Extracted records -
******
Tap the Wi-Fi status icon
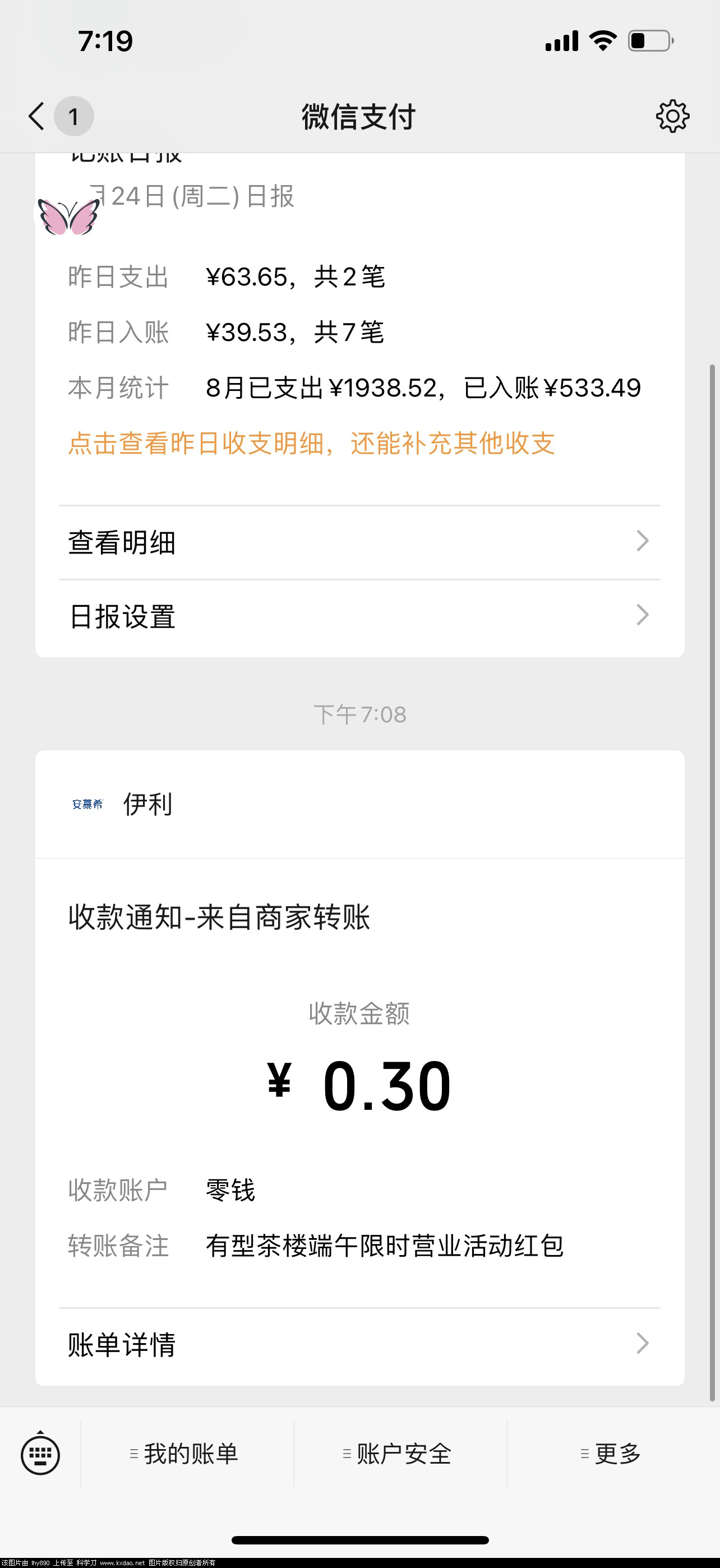The image size is (720, 1568). (603, 41)
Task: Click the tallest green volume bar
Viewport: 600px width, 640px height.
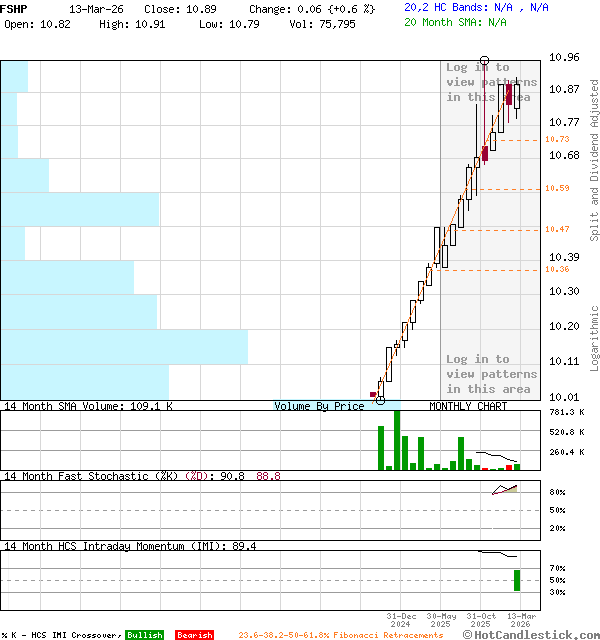Action: coord(397,440)
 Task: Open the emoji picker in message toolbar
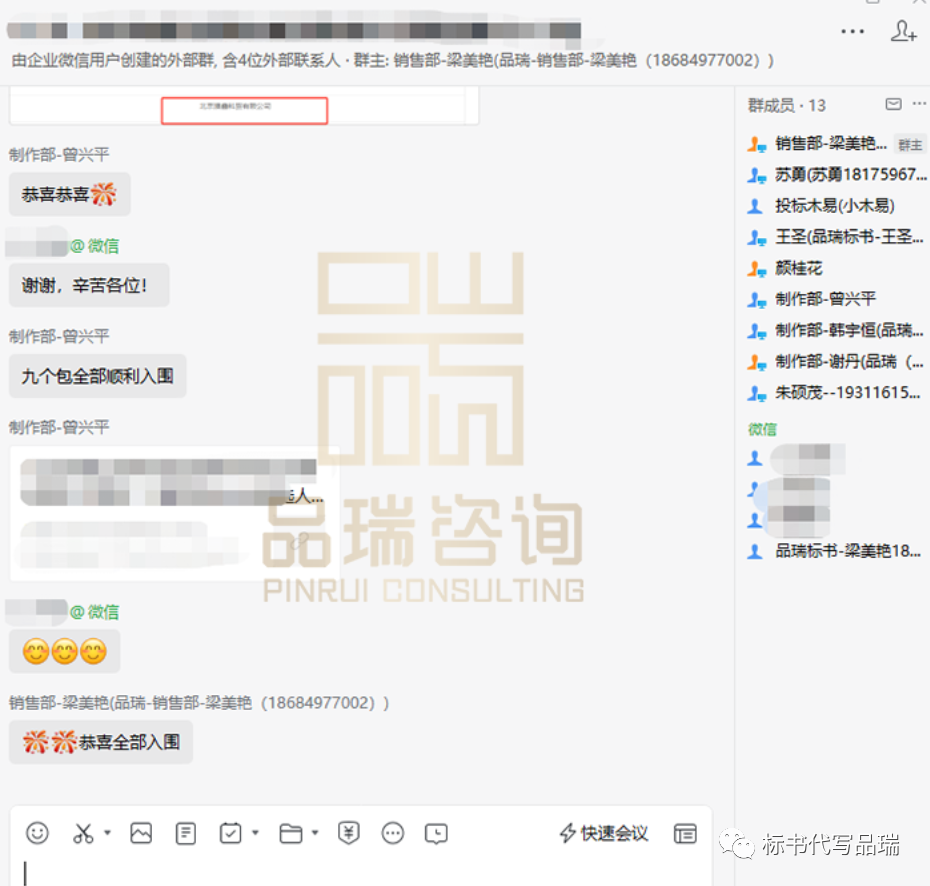click(x=37, y=832)
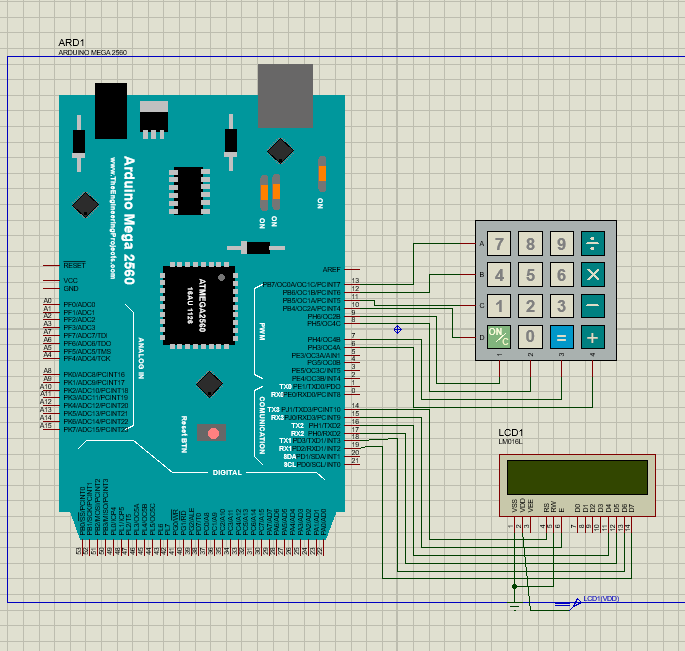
******
What the task requires - Make an exact copy of only those lines that run from the line with "Viewport: 600px width, 640px height." through the end of the records, excluding pictures.

Exercise result -
Viewport: 600px width, 640px height.
Action: coord(397,440)
 Task: Open the emoji picker in message toolbar
click(x=37, y=832)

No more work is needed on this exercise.